A fruitful day in the workshop, I was well prepared after staying up into the early hours taking measurements off the computer. And it was with confidence that I eventually marked up the ply to be cut.
First I went round to the carpenter though. To get some 5mm marine ply for the frame backing. We had a long conversation about wild mushrooms, the type you eat not the type that according to him you keep in your trousers,(see Trow Cartopper post) then we got onto tools. He’s always on at me about having good tools and the right tools for the job, I don’t know if he’s trying to win some trade off me, or if he thinks I cut my wood with the bread knife. Anyway I complimented him on his array of quality machinery and got back to the workshop.

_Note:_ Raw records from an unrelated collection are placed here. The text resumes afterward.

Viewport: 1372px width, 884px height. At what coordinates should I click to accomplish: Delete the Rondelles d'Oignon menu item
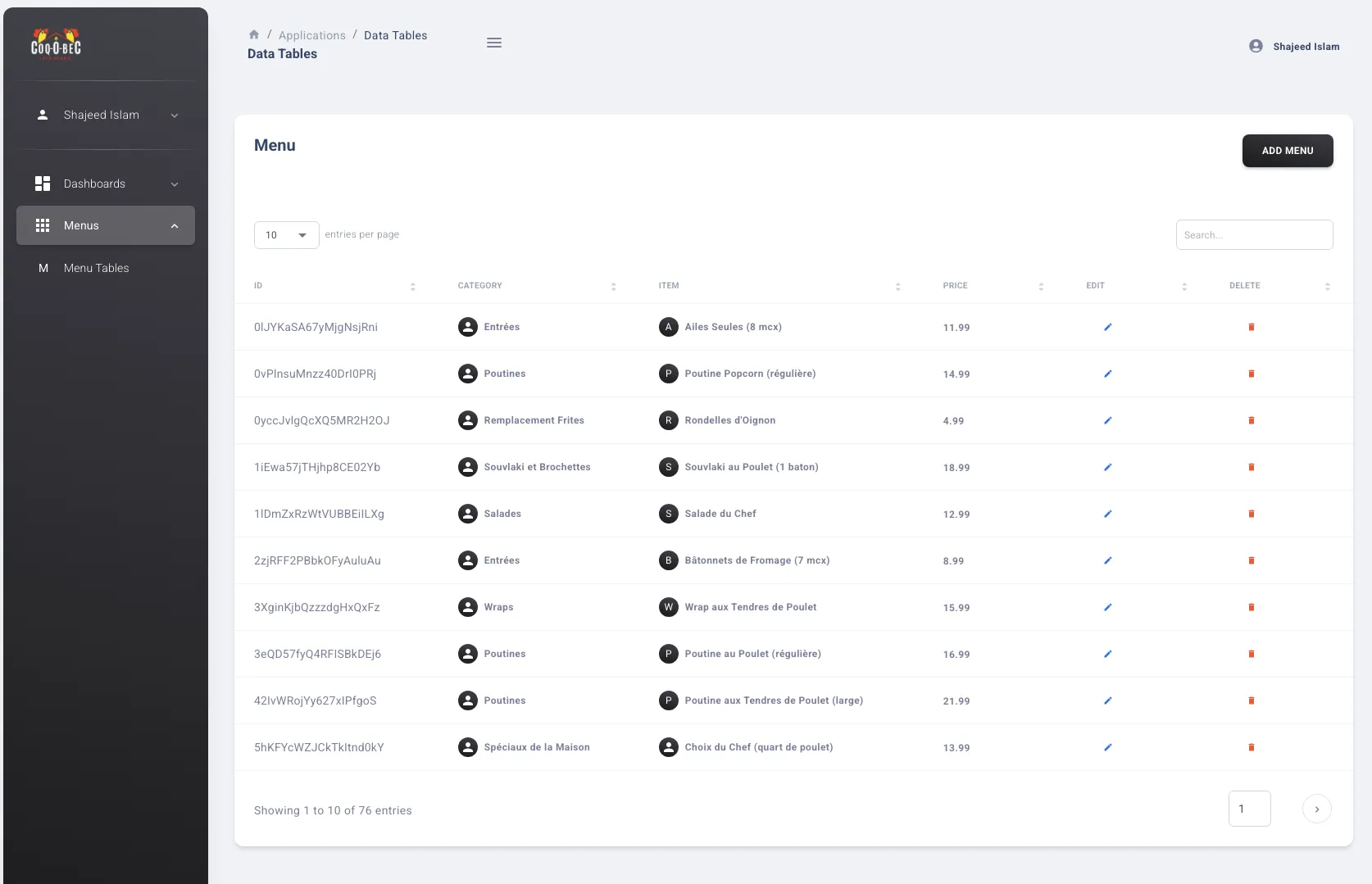[1251, 420]
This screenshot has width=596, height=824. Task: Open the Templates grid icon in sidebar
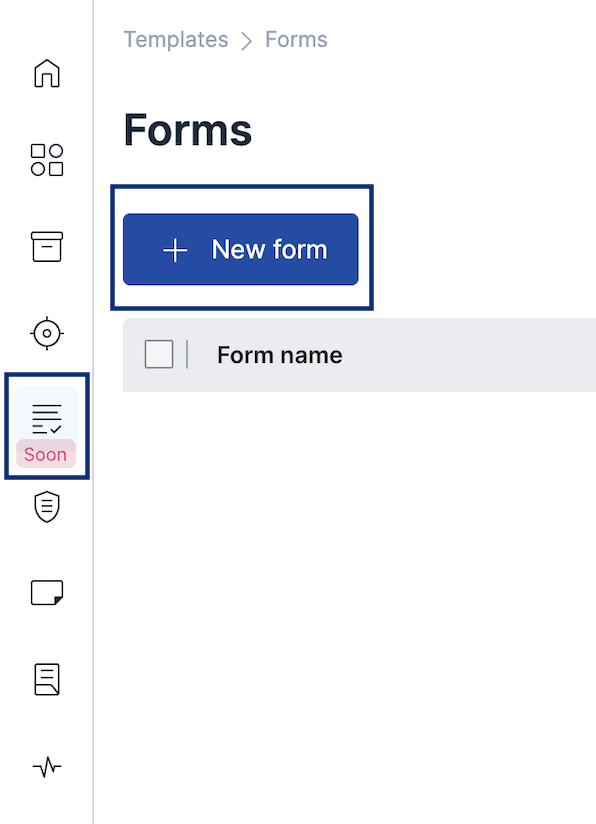(45, 159)
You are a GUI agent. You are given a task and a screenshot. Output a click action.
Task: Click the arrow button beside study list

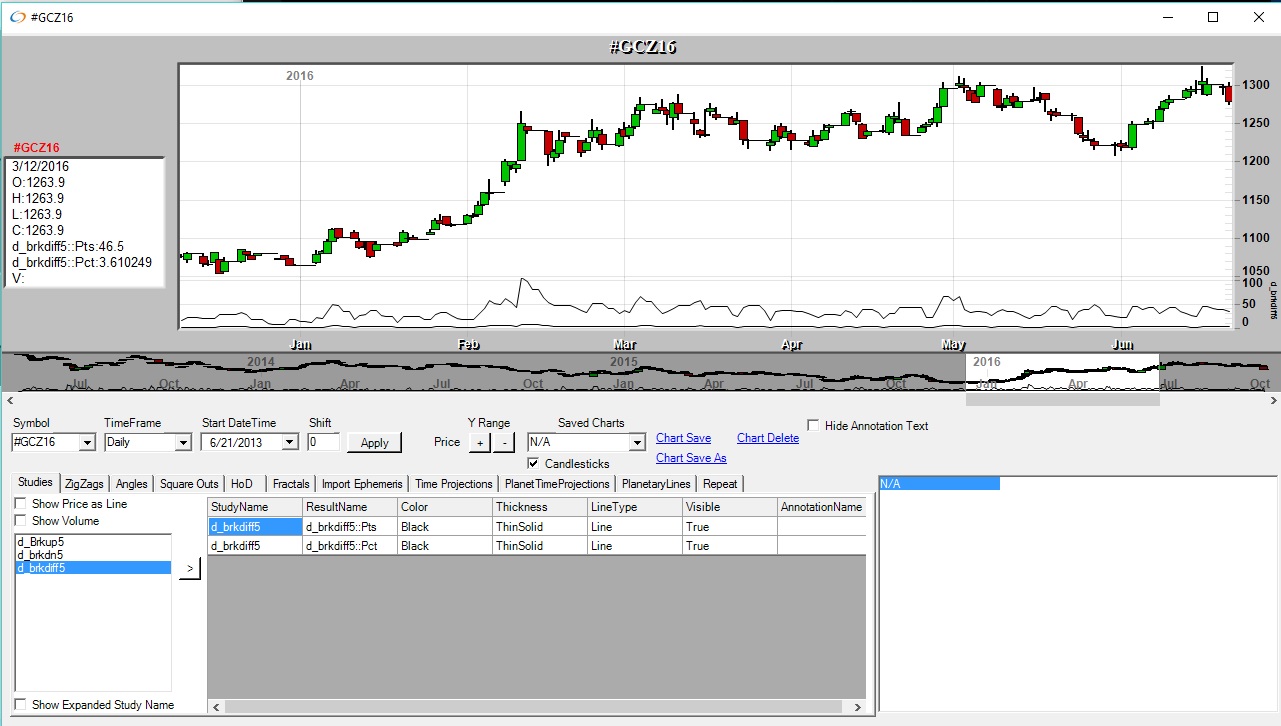[x=190, y=568]
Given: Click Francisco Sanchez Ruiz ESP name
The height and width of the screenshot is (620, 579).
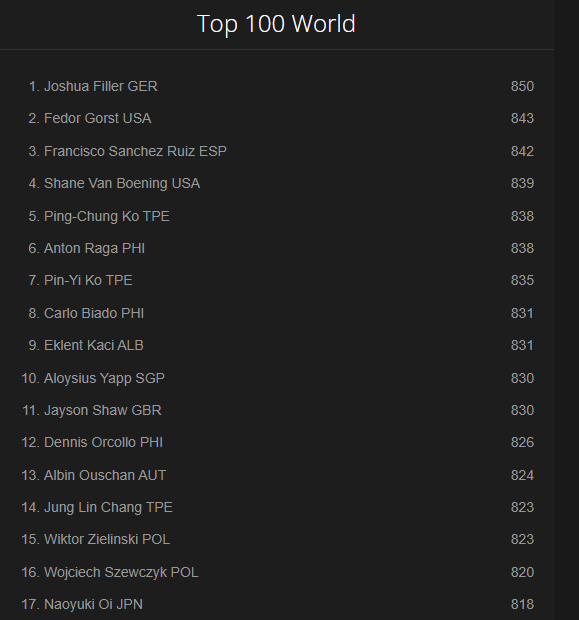Looking at the screenshot, I should point(135,151).
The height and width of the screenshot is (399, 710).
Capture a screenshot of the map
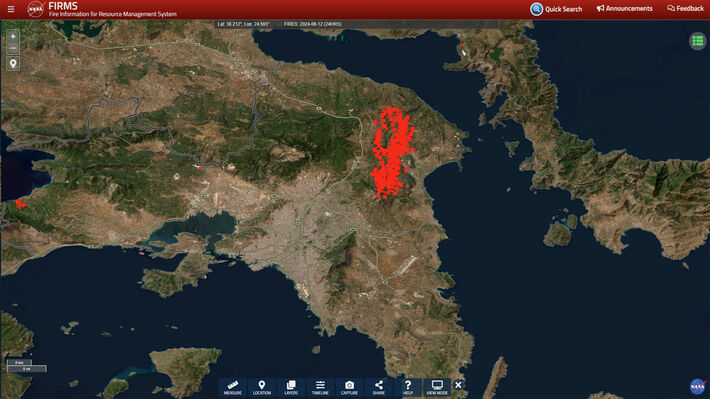(x=349, y=388)
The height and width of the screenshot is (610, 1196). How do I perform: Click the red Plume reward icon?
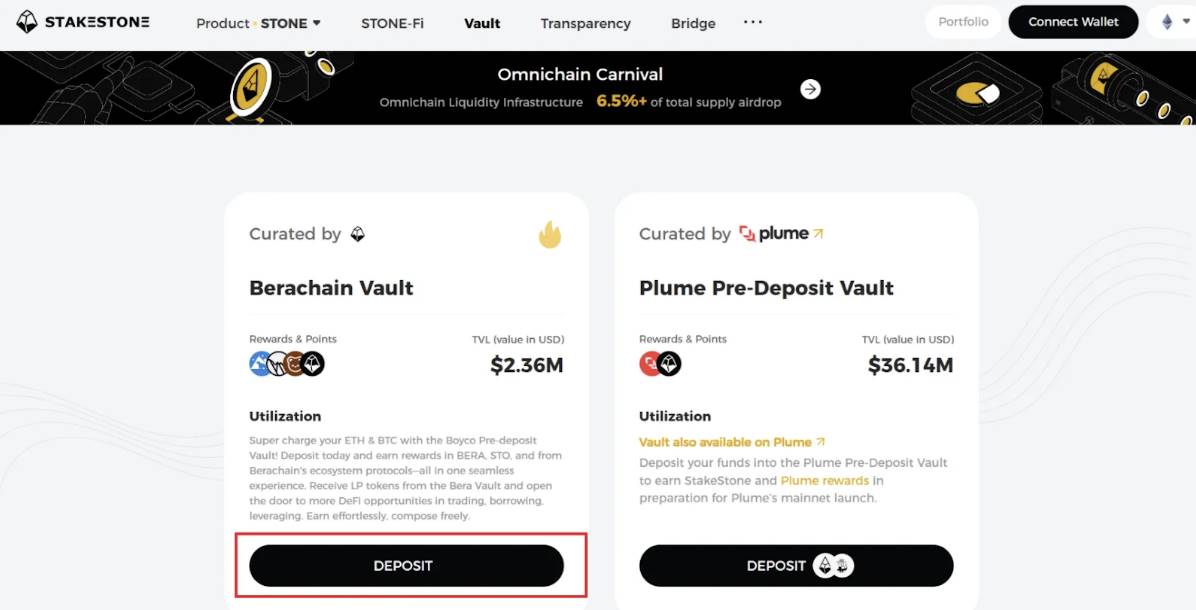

I was just getting out the tools when the mother-in-law came by to ask when the boat would be finished. After much thought she's decided she’d like her ashes scattered out at sea and as I happen to be building a boat would I do the honours. Hopefully we'll be afloat before Easter I told her. Oh, I should last till then, she said. She’ll last a lot longer I’m sure, she’ll have plenty of time to come for a sail I assured her. No, she said, she’d rather go in the boat when she’s safely in her urn.
Squared up the oar looms, and cut some frame brackets and before I knew it darkness fell giving me the opportunity to learn a new lesson—if you haven’t got enough light to cut by don’t cut. Words from the gospel of the blindingly obvious but it took me a squiggly cut to realize that I couldn't see a thing. I continued working by cosy lamp light.